Olhei para o lado, na direção do meu amigo imaginário. Sim,
eu tenho um amigo imaginário: ele é vulcano e ocupa o cargo de oficial de
ciências em uma nave da Federação. E meu amigo imaginário estava ali,
analisando o bêbado ao meu lado com seu tricorder. Quando terminou, olhou para
mim e disse apenas “fascinante”. E, claro, sem demonstrar emoção alguma.
– Tipo o Leonardo Di Caprio dos zumbis?
– Isso. Tipo... Foda demais.
– Certo. Olhe, eu vou entrar. Mais tarde a gente conversa.
– Beleza! Eu vou tipo estar aqui.
– Certo. Foi um prazer.
E voltei para dentro do bar. Na porta, quase esbarrei em uma
garota com tatuagem de estrelinha no pulso que estava saindo para fumar
(aproveitei para atualizar o placar, que marcava agora sete a três). Fui para minha mesa, pensando que é melhor começar a sair de casa com camisetas sem
nada escrito.
No meio do caminho, eu já havia mudado de ideia. Talvez
fosse melhor não sair de casa. Tipo, nunca.
Muito Bom.

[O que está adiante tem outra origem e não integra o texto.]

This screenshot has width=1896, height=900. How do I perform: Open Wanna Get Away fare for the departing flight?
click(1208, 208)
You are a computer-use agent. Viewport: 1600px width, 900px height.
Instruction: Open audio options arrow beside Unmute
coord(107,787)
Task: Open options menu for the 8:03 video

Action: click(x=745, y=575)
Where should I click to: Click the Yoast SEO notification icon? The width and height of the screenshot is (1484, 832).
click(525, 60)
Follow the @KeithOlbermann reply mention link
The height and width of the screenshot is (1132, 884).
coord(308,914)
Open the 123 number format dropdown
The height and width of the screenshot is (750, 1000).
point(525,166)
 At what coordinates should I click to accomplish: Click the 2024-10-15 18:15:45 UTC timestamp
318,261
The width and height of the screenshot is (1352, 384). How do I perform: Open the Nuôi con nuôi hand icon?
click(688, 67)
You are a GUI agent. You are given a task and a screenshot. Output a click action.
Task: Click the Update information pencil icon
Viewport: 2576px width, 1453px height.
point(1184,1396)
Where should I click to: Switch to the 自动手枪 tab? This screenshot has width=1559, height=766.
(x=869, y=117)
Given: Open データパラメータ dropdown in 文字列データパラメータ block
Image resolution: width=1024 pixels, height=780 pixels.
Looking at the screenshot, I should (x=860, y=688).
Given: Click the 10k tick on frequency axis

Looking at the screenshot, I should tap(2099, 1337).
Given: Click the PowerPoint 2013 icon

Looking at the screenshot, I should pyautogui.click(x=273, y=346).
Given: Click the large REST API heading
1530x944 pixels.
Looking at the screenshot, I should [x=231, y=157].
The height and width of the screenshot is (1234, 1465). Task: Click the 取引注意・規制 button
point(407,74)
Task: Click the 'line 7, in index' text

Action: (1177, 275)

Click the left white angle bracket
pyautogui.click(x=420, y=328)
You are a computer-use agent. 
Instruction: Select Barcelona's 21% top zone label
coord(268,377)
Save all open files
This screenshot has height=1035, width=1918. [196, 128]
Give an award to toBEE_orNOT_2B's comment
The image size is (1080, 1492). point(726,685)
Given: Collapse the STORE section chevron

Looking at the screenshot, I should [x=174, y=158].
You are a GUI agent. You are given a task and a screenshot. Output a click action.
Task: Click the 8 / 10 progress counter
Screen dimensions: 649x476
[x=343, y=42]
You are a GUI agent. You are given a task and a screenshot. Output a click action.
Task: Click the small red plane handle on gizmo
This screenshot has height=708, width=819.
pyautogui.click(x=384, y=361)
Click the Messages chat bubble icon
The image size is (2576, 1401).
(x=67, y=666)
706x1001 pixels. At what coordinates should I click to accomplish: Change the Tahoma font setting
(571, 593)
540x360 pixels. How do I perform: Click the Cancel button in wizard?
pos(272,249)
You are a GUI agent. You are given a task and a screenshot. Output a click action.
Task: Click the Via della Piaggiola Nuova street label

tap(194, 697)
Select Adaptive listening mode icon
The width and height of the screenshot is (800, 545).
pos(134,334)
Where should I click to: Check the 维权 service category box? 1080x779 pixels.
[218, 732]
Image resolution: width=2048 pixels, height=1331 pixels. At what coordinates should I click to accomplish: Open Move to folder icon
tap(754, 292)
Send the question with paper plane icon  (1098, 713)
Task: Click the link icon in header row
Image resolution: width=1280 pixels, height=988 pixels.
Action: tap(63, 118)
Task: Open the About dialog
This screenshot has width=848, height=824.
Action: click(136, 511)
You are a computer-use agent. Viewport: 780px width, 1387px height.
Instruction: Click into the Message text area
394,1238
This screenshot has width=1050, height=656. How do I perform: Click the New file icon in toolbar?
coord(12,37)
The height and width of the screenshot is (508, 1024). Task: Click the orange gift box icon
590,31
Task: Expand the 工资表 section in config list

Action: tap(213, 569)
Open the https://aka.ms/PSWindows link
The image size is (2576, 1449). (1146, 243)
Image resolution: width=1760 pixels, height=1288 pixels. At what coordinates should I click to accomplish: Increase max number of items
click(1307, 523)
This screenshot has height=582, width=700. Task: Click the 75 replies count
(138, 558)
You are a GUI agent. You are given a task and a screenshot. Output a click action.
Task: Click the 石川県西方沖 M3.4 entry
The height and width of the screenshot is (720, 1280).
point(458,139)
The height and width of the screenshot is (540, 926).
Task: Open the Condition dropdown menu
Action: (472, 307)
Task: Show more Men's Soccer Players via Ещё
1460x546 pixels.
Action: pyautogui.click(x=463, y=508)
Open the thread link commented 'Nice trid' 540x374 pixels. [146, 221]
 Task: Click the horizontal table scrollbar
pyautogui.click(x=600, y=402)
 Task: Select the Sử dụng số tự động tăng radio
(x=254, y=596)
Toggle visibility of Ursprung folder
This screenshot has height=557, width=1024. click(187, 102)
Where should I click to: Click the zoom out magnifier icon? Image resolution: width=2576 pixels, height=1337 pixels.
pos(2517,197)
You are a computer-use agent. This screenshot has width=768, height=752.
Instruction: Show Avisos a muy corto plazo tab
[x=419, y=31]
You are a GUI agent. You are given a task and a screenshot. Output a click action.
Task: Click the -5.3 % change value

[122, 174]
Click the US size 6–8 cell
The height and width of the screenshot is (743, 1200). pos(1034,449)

Realmente eu as vezes acho que não sair é a melhor do quel qualquer outro TIPO de opção.
ResponderExcluirSóóóó!
ResponderExcluirEste comentário foi removido pelo autor.
ResponderExcluirO foda é que o mais estúpido comentário inteligente de um bêbado que eu já ouvi (ou vice versa).
ResponderExcluirOs bêbados que conversam comigo em geral usam uma variação arcaica do Klingon. :(
Quando você citou o amigo imaginário, um vulcano, me lembrei do meu ( eu tb tenho) que é um gargula com asas de 90 cm , e tá sempre com um sorriso sarcástico ( pra mim, não para os outros) e nunca fala nada.
ResponderExcluirTipo me identifiquei com o texto
O foda é que o mais estúpido comentário inteligente de um bêbado que eu já ouvi (ou vice versa).
ResponderExcluirOs bêbados que conversam comigo em geral usam uma variação arcaica do Klingon. :(
Se eu fosse o bêbado o Romero seria, tipo, o Tarantino dos Zumbis! Hahahaha!
ResponderExcluirPessoal,dêem uma olhada no meu blog www.manifestoirracional.blogspot.com.br
Não sou profissional como o Rob, mas fui inspirado por ele por meio do Gente que Escreve. Nota 1000
Essa foi uma daquelas comparações que só a mente de um bêbado consegue ter...mas na verdade, acho que tinha algo de mais estranho nesse especíme...rs.